Document text >>
────────────────────
Mississippi News
Transplant candidates with Blue Cross impacted by insurance dispute
Need an organ transplant in Mississippi? You may be out of luck thanks to an insurance dispute.
One day in early 2020, a Madison man noticed blood in his mouth. His symptoms escalated, and by the end of that week, he was in the intensive care unit at Merit Health Madison. When he woke up from a procedure, the gastroenterologist told him his liver was in bad shape.
He had end-stage liver disease, and the only treatment option was a liver transplant.
The next two years consisted of a double hip replacement, numerous procedures on his esophagus and visits with an array of specialists, including psychologists. He started a special diet and followed the rules his doctors gave him. He did all of this to become eligible as a transplant candidate at the University of Mississippi Medical Center, which houses the state’s only organ transplant program.
In January of this year, he got the bittersweet call: his liver had worsened, and he was now on the transplant list.
“The liver problem is not something that is linear, it’s exponential. It doesn’t just progressively get worse – it’s one day you’re toddling along doing pretty well, then boom, you can fall off the cliff, and the liver goes bad overnight,” said the man, who did not want his name printed over fear of retaliation and privacy concerns.
But after all that work and waiting, he, along with all Mississippians with Blue Cross & Blue Shield insurance who are on the transplant list at the University of Mississippi Medical Center, is now ineligible to receive an organ as long as the hospital is out of network with the insurer.
UMMC, the state’s largest hospital and only academic medical center, went out of network on April 1 with Blue Cross & Blue Shield of Mississippi, the state’s largest insurer. UMMC asked for higher reimbursement rates for its services and disagreed with the company’s quality care plan, which measures hospital performance and whether services provided to patients are adequate.
Mississippi has the lowest reimbursement rate from commercial insurance companies for inpatient services in the nation, according to a 2021 white paper by the actuarial and consulting firm Milliman. The outpatient reimbursement rates are also low compared to the rest of the country.
────────────────────
Exercises to complete >>
a – In the article about the Blue Cross insurance dispute, on what date did the University of Mississippi Medical Center go out of network with Blue Cross & Blue Shield of Mississippi?
b – Say whether each statement agrees with the article about the Blue Cross insurance dispute, answering yes or no and quoting the words of the article that decide it: (i) The University of Mississippi Medical Center has the state's only organ transplant program. (ii) The Madison man was placed on the transplant list in early 2020. (iii) Mississippi's inpatient reimbursement rate from commercial insurance companies is the lowest in the nation.
c – Continue the article about the Blue Cross insurance dispute, starting right after its final sentence.
────────────────────
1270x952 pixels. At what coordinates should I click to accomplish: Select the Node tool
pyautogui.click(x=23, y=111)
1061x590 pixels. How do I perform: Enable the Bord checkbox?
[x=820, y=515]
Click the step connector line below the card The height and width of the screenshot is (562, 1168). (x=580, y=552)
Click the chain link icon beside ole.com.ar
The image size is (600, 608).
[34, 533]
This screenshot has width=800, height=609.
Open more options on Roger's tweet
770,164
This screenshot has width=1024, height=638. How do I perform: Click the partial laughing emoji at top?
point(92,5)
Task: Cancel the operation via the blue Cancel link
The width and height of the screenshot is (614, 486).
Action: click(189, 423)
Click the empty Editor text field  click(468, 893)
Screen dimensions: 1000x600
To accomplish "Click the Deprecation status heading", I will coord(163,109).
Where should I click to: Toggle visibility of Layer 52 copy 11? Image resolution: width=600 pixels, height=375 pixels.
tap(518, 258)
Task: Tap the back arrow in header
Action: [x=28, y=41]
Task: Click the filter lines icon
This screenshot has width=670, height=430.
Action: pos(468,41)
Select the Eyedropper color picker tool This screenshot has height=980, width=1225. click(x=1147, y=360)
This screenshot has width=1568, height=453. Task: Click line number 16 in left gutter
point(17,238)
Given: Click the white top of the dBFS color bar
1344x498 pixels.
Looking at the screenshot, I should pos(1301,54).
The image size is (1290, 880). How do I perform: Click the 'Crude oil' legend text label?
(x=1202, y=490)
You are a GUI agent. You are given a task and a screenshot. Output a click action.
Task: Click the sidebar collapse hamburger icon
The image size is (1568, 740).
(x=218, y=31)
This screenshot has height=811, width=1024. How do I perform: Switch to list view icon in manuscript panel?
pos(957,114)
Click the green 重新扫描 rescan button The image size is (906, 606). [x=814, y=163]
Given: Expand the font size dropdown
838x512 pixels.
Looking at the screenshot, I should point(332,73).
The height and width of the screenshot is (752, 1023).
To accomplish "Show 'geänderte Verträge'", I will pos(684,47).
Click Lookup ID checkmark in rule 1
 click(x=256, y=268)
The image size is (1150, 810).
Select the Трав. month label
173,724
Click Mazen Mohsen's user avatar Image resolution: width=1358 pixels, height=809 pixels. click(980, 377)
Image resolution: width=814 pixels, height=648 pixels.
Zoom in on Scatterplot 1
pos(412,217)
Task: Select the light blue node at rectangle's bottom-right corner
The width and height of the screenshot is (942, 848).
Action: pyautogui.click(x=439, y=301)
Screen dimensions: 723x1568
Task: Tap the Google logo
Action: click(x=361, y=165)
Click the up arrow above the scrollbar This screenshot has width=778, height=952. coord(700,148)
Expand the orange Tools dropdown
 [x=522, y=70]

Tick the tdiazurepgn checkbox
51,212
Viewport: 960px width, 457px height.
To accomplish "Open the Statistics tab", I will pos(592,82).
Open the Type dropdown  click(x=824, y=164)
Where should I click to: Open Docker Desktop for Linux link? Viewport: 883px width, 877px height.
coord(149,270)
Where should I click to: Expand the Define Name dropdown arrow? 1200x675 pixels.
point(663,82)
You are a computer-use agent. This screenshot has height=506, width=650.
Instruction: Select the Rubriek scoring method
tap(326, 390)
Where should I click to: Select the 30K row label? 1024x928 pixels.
────────────────────
Answers to the exercise >>
a – April 1.

b –
(i) Yes: "which houses the state’s only organ transplant program."
(ii) No: "In January of this year, he got the bittersweet call: his liver had worsened, and he was now on the transplant list."
(iii) Yes: "Mississippi has the lowest reimbursement rate from commercial insurance companies for inpatient services in the nation"

c –
Blue Cross balked at the hospital’s proposal, and tens of thousands of Mississippians were left to face higher out-of-pocket medical expenses or find care elsewhere. UMMC has the state’s only organ transplant center in addition to the only children’s hospital, Level I trauma center, Level IV neonatal intensive care unit and other advanced specialties.
Adults and children with Blue Cross insurance represent about 10% of the transplants done each year, according to UMMC officials. They are not considered under the “continuity of care” obligation, which requires the hospital to honor in-network insurance rates for certain patients until June 30. UMMC officials say this is because a transplant recipient’s care extends far beyond 90 days and requires a lifelong prescription of expensive immunosuppressant drugs.
“We’re still looking at the legal issues and the authority we have to try and bring a settlement about between the parties,” said Mike Chaney, the state commissioner of insurance, when asked about the dispute’s impact on organ transplant candidates.
READ MORE: UMMC goes out-of-network with Blue Cross Blue Shield
The liver transplant candidate moved to the metro area in 2019 to access better medical care for problems stemming from a serious car accident. He was diagnosed with liver disease in 2020 and found out UMMC’s program was listed in the top three in the country by the Scientific Registry of Transplant Recipients. He was relieved he’d be able to access this life-saving care from a nearby – and esteemed – provider.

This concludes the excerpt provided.